◆ Assignment: Your output should be the line with "Viewport: 1003px width, 1034px" plus all following lines to the end of the records, exactly as written and nothing more.

Pixel coordinate grounding data
====
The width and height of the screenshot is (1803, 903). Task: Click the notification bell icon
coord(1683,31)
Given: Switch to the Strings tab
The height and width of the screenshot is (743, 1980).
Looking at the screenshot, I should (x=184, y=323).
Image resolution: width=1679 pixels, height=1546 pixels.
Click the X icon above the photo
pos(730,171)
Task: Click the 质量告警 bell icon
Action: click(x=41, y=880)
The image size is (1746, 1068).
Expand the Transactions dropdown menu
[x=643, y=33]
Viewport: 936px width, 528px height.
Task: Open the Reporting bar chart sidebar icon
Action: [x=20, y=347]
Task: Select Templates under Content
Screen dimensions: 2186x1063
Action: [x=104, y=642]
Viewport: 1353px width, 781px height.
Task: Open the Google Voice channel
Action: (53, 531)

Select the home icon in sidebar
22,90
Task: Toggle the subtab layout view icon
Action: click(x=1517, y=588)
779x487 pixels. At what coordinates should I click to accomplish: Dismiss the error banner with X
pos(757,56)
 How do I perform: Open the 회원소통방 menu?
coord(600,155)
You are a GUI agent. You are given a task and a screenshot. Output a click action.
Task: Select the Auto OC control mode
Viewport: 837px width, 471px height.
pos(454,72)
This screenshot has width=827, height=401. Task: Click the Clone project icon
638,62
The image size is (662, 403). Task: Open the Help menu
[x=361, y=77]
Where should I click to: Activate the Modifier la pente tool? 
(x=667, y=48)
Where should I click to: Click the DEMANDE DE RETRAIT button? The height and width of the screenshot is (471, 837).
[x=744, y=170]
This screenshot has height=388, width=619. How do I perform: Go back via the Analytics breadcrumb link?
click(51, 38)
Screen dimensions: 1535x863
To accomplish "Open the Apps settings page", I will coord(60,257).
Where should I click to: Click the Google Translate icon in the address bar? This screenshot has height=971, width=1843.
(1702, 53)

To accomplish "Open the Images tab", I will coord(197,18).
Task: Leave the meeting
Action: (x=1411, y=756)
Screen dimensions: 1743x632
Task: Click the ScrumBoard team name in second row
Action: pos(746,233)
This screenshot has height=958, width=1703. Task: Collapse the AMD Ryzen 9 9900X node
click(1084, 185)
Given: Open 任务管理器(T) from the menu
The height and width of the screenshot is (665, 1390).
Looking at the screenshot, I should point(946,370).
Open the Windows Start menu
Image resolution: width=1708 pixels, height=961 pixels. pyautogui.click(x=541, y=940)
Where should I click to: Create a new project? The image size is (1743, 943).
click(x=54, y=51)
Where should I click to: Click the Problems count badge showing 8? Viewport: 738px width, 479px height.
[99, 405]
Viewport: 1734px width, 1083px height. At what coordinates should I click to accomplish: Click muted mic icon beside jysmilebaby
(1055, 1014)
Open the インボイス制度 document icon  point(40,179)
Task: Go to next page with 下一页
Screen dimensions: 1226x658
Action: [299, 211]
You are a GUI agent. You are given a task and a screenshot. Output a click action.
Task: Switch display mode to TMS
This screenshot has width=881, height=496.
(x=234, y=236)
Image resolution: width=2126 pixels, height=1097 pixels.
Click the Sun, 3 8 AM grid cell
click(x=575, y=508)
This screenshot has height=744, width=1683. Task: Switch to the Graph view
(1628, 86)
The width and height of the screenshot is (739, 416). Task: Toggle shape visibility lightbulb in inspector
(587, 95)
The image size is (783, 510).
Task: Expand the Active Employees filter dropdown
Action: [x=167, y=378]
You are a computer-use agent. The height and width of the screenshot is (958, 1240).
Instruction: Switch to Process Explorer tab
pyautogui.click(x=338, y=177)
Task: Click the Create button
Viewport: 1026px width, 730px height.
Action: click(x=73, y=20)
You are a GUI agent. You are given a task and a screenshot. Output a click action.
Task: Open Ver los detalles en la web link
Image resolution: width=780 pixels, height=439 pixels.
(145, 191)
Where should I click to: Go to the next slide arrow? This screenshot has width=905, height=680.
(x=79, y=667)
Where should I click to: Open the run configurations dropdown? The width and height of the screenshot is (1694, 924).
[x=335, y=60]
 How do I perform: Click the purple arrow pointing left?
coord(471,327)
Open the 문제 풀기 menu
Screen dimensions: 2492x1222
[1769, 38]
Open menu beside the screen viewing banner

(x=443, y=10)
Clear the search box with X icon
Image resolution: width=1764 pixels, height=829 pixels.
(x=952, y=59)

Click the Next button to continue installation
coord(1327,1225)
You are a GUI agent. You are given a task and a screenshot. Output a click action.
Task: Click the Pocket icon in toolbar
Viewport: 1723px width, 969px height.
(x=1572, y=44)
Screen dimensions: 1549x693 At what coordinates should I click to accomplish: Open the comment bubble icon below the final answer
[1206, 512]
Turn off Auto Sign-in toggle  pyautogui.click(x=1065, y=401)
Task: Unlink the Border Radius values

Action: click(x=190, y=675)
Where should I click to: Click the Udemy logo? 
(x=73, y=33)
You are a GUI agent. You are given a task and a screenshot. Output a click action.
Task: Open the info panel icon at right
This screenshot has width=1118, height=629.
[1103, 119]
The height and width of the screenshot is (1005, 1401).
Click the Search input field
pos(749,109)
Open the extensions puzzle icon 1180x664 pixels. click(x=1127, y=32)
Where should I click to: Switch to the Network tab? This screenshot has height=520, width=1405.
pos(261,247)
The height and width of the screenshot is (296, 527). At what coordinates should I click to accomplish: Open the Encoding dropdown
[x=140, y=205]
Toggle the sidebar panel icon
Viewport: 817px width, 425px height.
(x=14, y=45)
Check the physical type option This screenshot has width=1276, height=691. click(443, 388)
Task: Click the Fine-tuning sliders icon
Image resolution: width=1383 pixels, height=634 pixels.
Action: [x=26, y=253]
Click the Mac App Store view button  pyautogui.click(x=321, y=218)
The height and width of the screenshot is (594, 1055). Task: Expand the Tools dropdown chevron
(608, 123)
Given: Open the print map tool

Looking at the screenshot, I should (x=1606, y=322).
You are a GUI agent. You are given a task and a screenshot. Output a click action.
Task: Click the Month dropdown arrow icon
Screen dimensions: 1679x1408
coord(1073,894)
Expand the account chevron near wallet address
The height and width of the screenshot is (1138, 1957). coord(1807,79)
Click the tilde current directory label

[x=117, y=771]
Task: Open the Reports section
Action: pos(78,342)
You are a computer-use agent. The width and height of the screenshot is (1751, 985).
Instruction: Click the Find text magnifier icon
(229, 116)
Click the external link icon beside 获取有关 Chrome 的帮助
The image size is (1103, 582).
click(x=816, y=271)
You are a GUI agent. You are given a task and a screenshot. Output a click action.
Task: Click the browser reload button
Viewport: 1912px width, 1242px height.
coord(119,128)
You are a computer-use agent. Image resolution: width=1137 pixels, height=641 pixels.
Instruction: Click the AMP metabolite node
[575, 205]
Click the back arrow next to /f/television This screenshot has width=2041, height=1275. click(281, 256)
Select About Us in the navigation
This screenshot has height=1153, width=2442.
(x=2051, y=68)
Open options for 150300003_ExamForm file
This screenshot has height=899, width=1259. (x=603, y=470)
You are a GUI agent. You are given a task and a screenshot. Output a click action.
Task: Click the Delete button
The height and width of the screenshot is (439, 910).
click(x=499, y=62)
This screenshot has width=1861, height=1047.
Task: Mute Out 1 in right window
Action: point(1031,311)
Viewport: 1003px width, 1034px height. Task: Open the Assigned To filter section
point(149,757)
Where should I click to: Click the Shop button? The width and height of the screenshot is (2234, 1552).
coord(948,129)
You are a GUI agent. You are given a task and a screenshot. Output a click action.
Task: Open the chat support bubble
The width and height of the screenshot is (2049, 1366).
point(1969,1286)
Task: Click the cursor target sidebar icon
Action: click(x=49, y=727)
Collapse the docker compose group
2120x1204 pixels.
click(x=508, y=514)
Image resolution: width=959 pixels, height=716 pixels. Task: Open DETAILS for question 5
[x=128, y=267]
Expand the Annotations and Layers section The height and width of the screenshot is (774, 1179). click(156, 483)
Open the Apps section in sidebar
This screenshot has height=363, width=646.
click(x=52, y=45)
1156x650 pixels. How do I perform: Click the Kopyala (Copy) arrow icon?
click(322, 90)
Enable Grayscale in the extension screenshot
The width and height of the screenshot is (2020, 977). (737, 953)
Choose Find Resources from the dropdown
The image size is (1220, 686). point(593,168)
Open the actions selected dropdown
====
◆ Worked solution:
Viewport: 1003px width, 1034px height. Task: Open the Assigned To filter section
point(149,757)
Where should I click to: Click the Shop button? The width and height of the screenshot is (2234, 1552).
coord(948,129)
You are a GUI agent. You are given a task and a screenshot. Output a click action.
Task: Open the chat support bubble
The width and height of the screenshot is (2049, 1366).
point(1969,1286)
Task: Click the cursor target sidebar icon
Action: click(x=49, y=727)
Collapse the docker compose group
2120x1204 pixels.
click(x=508, y=514)
Image resolution: width=959 pixels, height=716 pixels. Task: Open DETAILS for question 5
[x=128, y=267]
Expand the Annotations and Layers section The height and width of the screenshot is (774, 1179). click(156, 483)
Open the Apps section in sidebar
This screenshot has height=363, width=646.
click(x=52, y=45)
1156x650 pixels. How do I perform: Click the Kopyala (Copy) arrow icon?
click(322, 90)
Enable Grayscale in the extension screenshot
The width and height of the screenshot is (2020, 977). (737, 953)
Choose Find Resources from the dropdown
The image size is (1220, 686). point(593,168)
Open the actions selected dropdown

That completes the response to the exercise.